In John’s gospel we read about the Samaritan woman who came to draw water at the well where Jesus was resting. Much has been said about the timing of her visit to the well. Why do this in the heat of the noon sun instead of the cool of the morning when women tended to go to the well. Of course we all know that she has had 5 husbands and that she was living with a man who was not her husband. We don’t know why she’d been married so often – maybe she was a teen bride widowed and passed along through a line of her elderly husband’s elderly brothers or maybe she was divorced for being infertile. The least likely thing is if she lured men into her trap, killed them after a year of marriage and just kept getting away with it!
So we don’t know quite know why she was there at noon. Perhaps she not only wanted to fill her water jar but also very much wanted to avoid the other women who would have been there at first light. Maybe she just didn’t want to be seen.
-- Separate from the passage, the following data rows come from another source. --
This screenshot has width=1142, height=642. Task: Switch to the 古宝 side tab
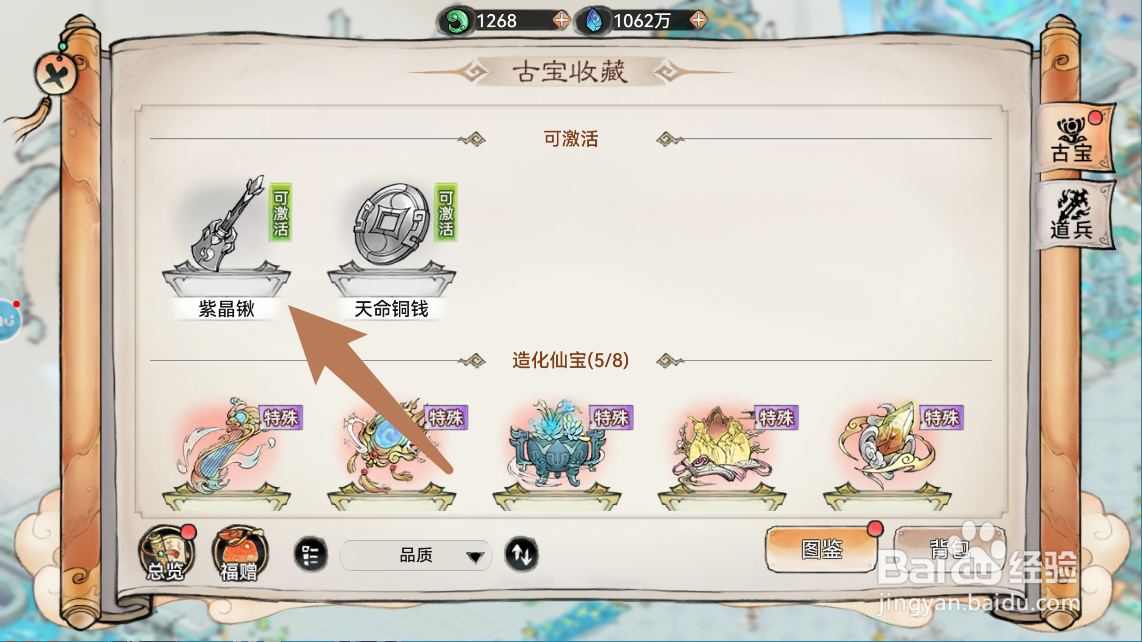coord(1074,139)
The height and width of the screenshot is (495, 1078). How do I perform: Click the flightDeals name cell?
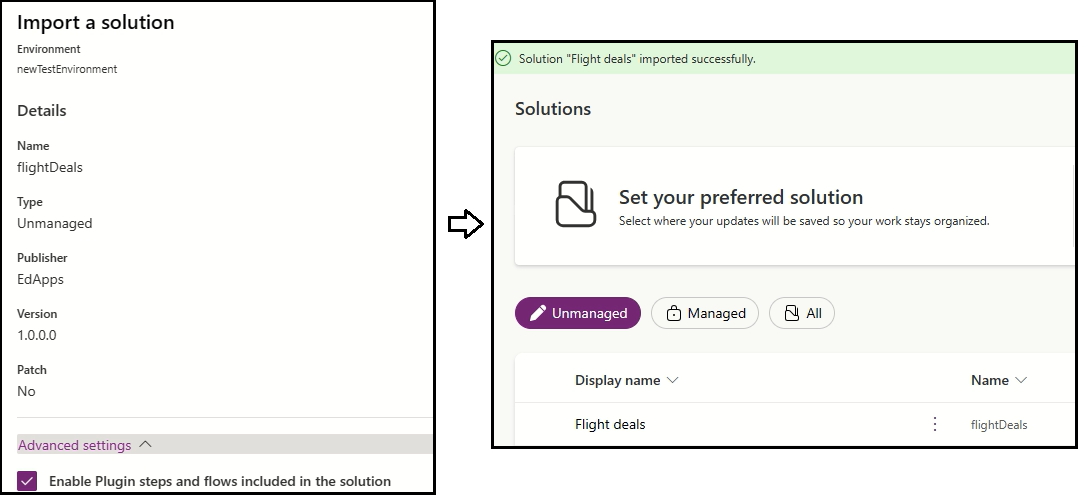tap(998, 424)
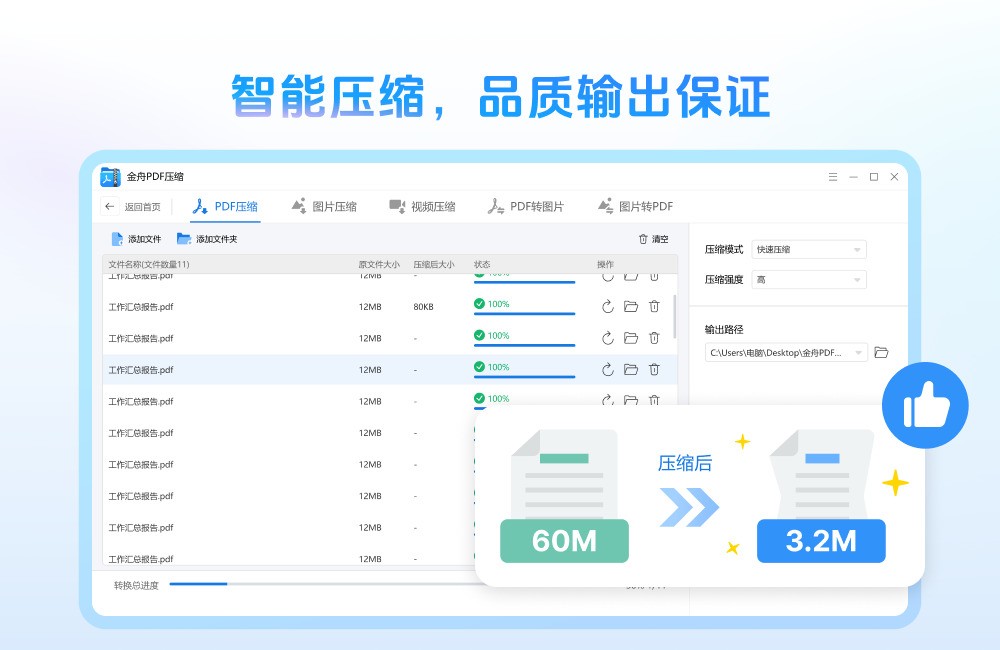Viewport: 1000px width, 650px height.
Task: Click the 添加文件夹 folder icon
Action: click(x=183, y=238)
But her plan of not being seen clearly didn’t work out that day. She must have been surprised to see this stranger at the well “in the heat of the day.” It was an even stranger for Jesus’ to initiate a conversation with her. This was a cultural “big no-no”! The fact that she’s an ethnic outsider whose had 5 husbands makes it an even “bigger no-no”! And yet this is by far the longest conversation Jesus has with anyone in all of the Gospels.
During the ensuing conversation Jesus offers her living water that gushes up to eternal life. When she says “Give me this water so that I may not thirst” Jesus does something remarkable. He goes straight for her wound i.e, he asks about her husband. He clearly wasn’t about to avoid that uncomfortable subject.
You want to stop trying to quench your thirst with things that will never satisfy?
If you want this eternal life then start with being seen Jesus says to her in effect. Start with the truth – the naked truth of your original wound, your original beauty, every good and bad thing about you.
They say that water finds it’s lowest point. The living water Jesus offered this hurting women found her lowest point. It flowed to her original wound. It found a crack in her defenses and trickled down to her lowest point, her deepest wound, her greatest need and she finally exhaled. In fact, she relaxed so much she totally left her water jar at the well.
In fact that jar is a great metaphor for what we think will quench our thirst, make us whole, hide our wounds, make us loveable. In the end, being known, loved and forgiven as we are by our true God is the only thing that can quench our spiritual thirst in a way that no amount of success or admiration or romantic love or any other thing ever can.
So whatever your lowest point, whatever the deepest wound, the vilest sin, the damaged thing in you is, the living water of Christ’s compassion will find it, can find it, has found it.
You can just leave your jars behind.